Jamieson let out his breath in a long sigh then he said, 'You do realise that taking any drugs off the ward is an offence that renders you subject to instant dismissal?'

The girl nodded and said, 'Of course. It was a stupid thing to do. I suppose I just didn't think at the time. I quite often get cystitis and my doctor always gives me ampicillin. I suppose I just thought that this time wouldn't have been any different so I didn't bother with the trip across town and the forty minute wait in the waiting room. It's so depressing.'

'How long have you been a nurse?' asked Jamieson.

'Nine years.'

'Any thoughts of marriage?'

The girl gave a bitter laugh and said, 'It's ironic really. I got the cystitis after a week's holiday with my boy-friend in the Lake District. At the end of it we broke up for good and now this.' She looked at Jamieson with an air of resignation and asked, 'What happens now?'

Jamieson looked at the sorry figure in front of him and considered his options. The official line was easy to take. He should report the girl and she would be dismissed. End of matter. But there were more things to be considered in the circumstances. The girl was thirty-one? Thirty-two? She had lost her boy-friend and she wasn't the most attractive girl he had ever seen. What would happen to her if she lost her job as well, not only her job, but her career? He could see the threat of embittered spinsterhood looming large on her horizon. Her record said that she was an excellent nurse. Was it really right to destroy all that? The rules said that it didn't matter what drug was stolen or for whatever purpose.

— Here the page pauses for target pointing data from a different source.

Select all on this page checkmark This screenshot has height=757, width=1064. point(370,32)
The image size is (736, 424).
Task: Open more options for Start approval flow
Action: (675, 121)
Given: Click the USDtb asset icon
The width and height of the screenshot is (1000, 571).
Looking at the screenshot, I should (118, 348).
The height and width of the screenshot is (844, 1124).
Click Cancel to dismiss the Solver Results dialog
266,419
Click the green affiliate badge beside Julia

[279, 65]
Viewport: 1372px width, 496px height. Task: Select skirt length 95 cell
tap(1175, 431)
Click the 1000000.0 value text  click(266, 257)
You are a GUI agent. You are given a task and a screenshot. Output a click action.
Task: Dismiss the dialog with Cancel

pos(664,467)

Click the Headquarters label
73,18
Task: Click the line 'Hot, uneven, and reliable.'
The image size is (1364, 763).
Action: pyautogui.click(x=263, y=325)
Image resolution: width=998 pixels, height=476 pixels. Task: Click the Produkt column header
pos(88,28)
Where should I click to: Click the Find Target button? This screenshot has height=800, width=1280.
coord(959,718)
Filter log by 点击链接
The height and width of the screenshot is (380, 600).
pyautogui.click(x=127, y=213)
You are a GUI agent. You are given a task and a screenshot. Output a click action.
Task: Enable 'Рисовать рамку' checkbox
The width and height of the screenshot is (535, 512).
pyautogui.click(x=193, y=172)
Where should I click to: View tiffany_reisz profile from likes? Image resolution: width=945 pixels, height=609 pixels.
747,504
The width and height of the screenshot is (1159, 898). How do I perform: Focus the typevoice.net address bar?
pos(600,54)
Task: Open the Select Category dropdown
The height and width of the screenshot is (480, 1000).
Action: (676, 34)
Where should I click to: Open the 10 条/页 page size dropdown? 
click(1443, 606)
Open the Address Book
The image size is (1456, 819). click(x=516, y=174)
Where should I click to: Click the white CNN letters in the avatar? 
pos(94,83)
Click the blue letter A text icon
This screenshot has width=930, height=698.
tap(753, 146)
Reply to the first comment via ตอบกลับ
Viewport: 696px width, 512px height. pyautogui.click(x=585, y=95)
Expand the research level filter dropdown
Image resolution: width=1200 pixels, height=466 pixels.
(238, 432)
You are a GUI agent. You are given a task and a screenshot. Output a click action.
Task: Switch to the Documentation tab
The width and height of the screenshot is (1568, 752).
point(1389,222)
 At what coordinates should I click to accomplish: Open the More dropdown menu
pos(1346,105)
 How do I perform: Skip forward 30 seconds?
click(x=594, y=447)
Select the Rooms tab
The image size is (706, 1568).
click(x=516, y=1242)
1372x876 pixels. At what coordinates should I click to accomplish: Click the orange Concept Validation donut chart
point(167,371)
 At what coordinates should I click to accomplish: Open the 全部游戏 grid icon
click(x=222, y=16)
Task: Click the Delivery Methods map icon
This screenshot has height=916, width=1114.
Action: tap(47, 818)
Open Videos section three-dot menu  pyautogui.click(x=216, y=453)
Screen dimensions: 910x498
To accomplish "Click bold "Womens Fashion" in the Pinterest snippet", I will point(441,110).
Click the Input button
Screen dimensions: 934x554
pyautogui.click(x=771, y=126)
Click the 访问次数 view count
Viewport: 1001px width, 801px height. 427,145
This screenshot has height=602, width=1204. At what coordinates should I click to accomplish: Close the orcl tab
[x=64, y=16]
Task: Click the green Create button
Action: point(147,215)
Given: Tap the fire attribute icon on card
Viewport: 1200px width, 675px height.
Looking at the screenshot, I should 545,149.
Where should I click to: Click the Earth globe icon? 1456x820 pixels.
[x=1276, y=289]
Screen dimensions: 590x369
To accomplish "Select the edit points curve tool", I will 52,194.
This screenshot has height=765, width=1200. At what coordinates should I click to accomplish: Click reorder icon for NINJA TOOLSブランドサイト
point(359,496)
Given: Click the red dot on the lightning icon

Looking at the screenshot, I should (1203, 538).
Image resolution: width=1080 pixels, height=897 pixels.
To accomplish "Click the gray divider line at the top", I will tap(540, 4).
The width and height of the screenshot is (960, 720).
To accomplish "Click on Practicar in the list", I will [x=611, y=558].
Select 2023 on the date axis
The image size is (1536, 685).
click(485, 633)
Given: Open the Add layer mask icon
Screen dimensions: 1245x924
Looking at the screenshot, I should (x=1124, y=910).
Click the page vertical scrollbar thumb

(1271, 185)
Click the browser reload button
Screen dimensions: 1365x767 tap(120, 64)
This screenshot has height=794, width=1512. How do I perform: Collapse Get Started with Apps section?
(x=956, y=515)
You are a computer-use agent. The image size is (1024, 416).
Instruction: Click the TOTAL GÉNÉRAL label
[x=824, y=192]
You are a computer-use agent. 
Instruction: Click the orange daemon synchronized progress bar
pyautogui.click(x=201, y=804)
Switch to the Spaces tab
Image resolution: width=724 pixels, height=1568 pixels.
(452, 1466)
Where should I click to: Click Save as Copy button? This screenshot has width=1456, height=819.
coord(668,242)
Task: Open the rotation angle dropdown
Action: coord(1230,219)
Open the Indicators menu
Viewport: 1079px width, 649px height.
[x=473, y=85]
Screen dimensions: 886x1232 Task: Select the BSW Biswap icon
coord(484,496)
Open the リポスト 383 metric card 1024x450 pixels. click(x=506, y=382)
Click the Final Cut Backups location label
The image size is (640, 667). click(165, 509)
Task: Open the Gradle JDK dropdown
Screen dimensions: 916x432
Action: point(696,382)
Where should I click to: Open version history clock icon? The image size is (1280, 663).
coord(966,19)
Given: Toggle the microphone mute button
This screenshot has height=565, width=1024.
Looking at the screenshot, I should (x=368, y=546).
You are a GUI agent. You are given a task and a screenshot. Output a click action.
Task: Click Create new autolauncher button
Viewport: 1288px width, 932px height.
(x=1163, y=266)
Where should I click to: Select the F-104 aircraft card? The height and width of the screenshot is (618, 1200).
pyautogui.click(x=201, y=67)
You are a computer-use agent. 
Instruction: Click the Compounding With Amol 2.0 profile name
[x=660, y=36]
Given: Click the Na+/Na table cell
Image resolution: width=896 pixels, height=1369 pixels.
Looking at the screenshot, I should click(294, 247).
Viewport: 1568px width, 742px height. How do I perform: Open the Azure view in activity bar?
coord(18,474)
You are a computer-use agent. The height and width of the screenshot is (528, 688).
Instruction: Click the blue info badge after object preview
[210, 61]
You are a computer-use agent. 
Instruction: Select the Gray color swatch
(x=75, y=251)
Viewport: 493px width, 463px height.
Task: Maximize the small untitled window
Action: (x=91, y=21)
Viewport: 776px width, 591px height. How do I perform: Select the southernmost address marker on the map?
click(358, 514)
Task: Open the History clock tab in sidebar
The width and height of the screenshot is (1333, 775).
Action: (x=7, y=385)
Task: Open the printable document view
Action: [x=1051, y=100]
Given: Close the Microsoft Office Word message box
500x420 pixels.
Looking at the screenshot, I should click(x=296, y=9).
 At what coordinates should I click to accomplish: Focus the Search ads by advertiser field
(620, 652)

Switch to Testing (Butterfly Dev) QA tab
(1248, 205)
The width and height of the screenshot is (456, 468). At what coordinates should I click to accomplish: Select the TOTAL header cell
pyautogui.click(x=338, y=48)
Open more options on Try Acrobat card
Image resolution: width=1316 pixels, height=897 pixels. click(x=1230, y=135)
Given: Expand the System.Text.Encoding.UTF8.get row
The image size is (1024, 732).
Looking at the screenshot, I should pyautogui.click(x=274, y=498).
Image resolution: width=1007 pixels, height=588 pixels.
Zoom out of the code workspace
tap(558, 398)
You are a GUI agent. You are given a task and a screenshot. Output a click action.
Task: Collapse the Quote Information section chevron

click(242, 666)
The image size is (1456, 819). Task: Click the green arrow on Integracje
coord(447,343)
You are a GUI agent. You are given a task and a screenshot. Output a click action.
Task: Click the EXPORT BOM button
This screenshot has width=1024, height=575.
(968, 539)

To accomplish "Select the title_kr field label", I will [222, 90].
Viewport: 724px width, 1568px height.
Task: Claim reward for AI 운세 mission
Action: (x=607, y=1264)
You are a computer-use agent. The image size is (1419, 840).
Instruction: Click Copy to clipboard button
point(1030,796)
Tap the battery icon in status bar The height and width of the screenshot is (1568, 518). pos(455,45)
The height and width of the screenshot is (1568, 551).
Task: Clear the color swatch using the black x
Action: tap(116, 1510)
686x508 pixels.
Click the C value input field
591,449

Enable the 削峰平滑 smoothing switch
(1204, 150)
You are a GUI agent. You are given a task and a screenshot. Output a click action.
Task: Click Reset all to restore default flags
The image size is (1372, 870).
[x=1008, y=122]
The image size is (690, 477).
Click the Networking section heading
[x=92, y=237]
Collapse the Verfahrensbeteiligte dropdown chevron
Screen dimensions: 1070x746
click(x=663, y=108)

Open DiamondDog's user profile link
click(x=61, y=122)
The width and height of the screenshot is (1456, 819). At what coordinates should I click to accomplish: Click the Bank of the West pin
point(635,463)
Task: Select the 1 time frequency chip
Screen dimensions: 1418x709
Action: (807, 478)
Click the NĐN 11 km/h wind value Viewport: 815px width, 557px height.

Jamieson decided to disagree. Any girl who had spent eight years of her life working in institutions like Kerr Memorial and living in places like the Thelma Morrison Nurses' Home deserved personal consideration and it wasn't heroin she had taken, just ampicillin, an antibiotic that graced half the bathroom cabinets in the land. Jamieson took a deep breath and said, 'Nothing.'

'I don't understand,' said Marion Fantes looking puzzled.

'To-night you take a trip across town and you wait for forty minutes in the waiting room along with the screaming kids and the coughing bronchitics. You read old copies of Punch and What Car until the buzzer sounds for you and then you tell your GP that you've got cystitis. That is the way — the only way — you get ampicillin in future. You never ever take anything from the ward again. Understood?'

Marion Fantes looked as if she could not believe her ears. Her face lit up like a sunrise as she fought for words to express her gratitude. 'I'll never be able to thank you enough,' she said.

'Hop it,' said Jamieson. He looked at his watch again. It was time to go and see Thelwell. He wasn't looking forward to that. As he left the nurses' home, the singing porter was aiming for the top note of Nessun Dorma. He missed.